When FIR was registered against Respondent and on basis of investigation, he was sought to be arrested, Respondent had avoided said arrest, so much so, prosecution was compelled to file an application under Section 82 of Cr.P.C. before trial court and trial court even initiated process under Section 83 of Cr.P.C. At that stage only, Respondent surrendered before trial court and was arrested. Respondent's application was dismissed by Additional Sessions Judge. While passing this order of rejection, trial court was persuaded by submission of Prosecutor that direct as well as specific allegations had been levelled against Respondent of committing rape upon the victim minor girl and he was identified by victim during course of investigation while he was walking in P.O. house. It was also noted that, prayer for bail of co-accused had already been rejected and case of Respondent was on graver footing and also that, Respondent had a long criminal diary, as would be evident from the Case Diary produced before the Court. When order had already been passed to fast-track the trial, and the application for bail by co-accused was also rejected, the High Court, while considering bail application of Respondent, was supposed to take into consideration this material fact as well.

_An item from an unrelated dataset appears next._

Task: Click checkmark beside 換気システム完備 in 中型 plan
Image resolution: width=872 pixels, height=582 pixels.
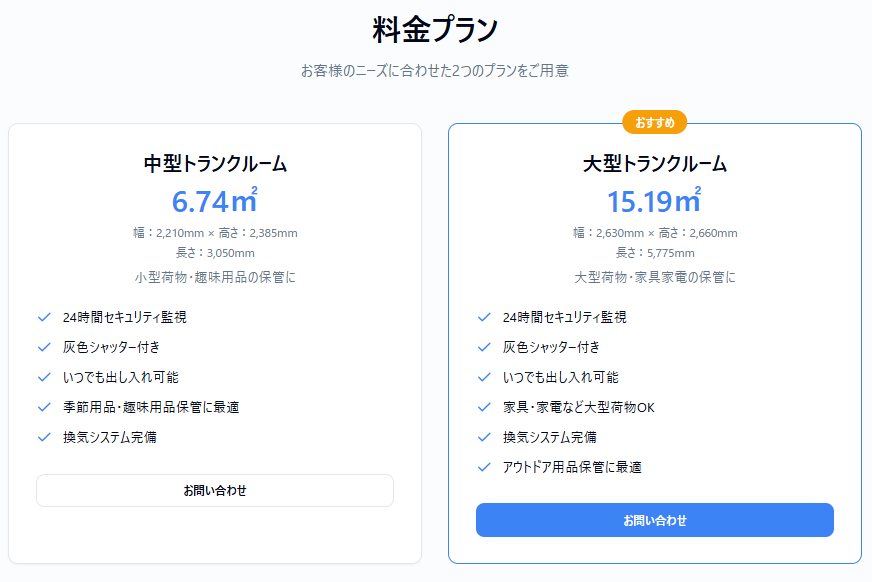Action: coord(44,437)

Respondent is only an under-trial and his liberty is also a relevant consideration. However, equally important consideration is interest of society and fair trail of case. Courts have to adopt a liberal approach while considering bail applications of accused persons. However, in a given case, if it is found that, there is a possibility of interdicting fair trial by accused if released on bail, this public interest of fair trial would outweigh personal interest of accused while undertaking task of balancing liberty of accused on one hand and interest of society to have a fair trial on other hand. When witnesses are not able to depose correctly in Court of law, it results in low rate of conviction and many times even hardened criminals escape the conviction. It shakes public confidence in criminal justice delivery system. It is this need for larger public interest to ensure that criminal justice delivery system works efficiently, smoothly and in a fair manner that has to be given prime importance in such situations.
Prosecutrix has already been examined. However, few other material witnesses, including father and sister of the prosecutrix, have yet to be examined. As per records, threats were extended to prosecutrix as well as her family members. Therefore, High Court should not have granted bail to Respondent ignoring all material and substantial aspects, which were the relevant considerations. Supreme Court allowed the appeal by setting aside order of High Court.
Relevant : Masroor v. State of Uttar Pradesh & Anr.